Nuclear staining for the small heat shock protein αB-crystallin colocalizes with splicing factor SC35

αβ-Crystallin has for a long time been considered a specific eye lens protein. Later on it appeared that this protein belongs to the family of the small heat shock proteins and that it occurs also extra-lenticularly in many different cell types. αB-Crystallin is mainly present in the cytoplasm, but there are some indications that it might have a function in the nucleus too. However, till now its presence in the nucleus is uncertain. We therefore compared the localization of αB-crystallin in nine cell lines cultured under normal conditions using four different antisera.

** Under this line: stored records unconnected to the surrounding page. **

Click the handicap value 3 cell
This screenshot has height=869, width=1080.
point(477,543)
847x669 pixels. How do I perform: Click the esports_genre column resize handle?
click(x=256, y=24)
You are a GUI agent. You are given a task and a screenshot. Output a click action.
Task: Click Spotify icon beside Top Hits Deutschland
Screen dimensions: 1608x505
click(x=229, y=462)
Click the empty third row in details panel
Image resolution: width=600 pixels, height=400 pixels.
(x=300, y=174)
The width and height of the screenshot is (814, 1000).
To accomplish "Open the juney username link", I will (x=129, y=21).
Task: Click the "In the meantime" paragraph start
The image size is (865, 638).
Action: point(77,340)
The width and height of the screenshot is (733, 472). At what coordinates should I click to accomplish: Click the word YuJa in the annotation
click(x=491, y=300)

All four antisera gave a diffuse staining for αB-crystallin in the cytoplasm, but one of the antibodies consistently showed nuclear staining in eight of the cell types, in the form of distinct speckles. These speckles are equally pronounced in the different cell types, whether or not cytoplasmic αB-crystallin is present. Preabsorption of the antiserum with αB-crystallin abolished the staining. Furthermore we demonstrate that if only minor amounts of αB-crystallin are present, the protein seems to be located exclusively in the nucleus. However, in case of higher amounts of protein, αB-crystallin is distributed between cytoplasm and nucleus. The nuclear αB-crystallin exists, like the cytoplasmic αB-crystallin, in non-phosphorylated and phosphorylated forms, is Triton-insoluble but can be extracted by 2 M NaCl. These data suggest that αB-crystallin might be bound to the nuclear matrix per se or to nuclear matrix proteins via other proteins. In agreement with other nuclear matrix proteins, nuclear αB-crystallin staining turns diffuse upon mitosis and leaves the chromosomes unstained. Double staining experiments revealed colocalization of αB-crystallin with the splicing factor SC35 in nuclear speckles, suggesting a role for αB-crystallin in splicing or protection of the splicing machinery.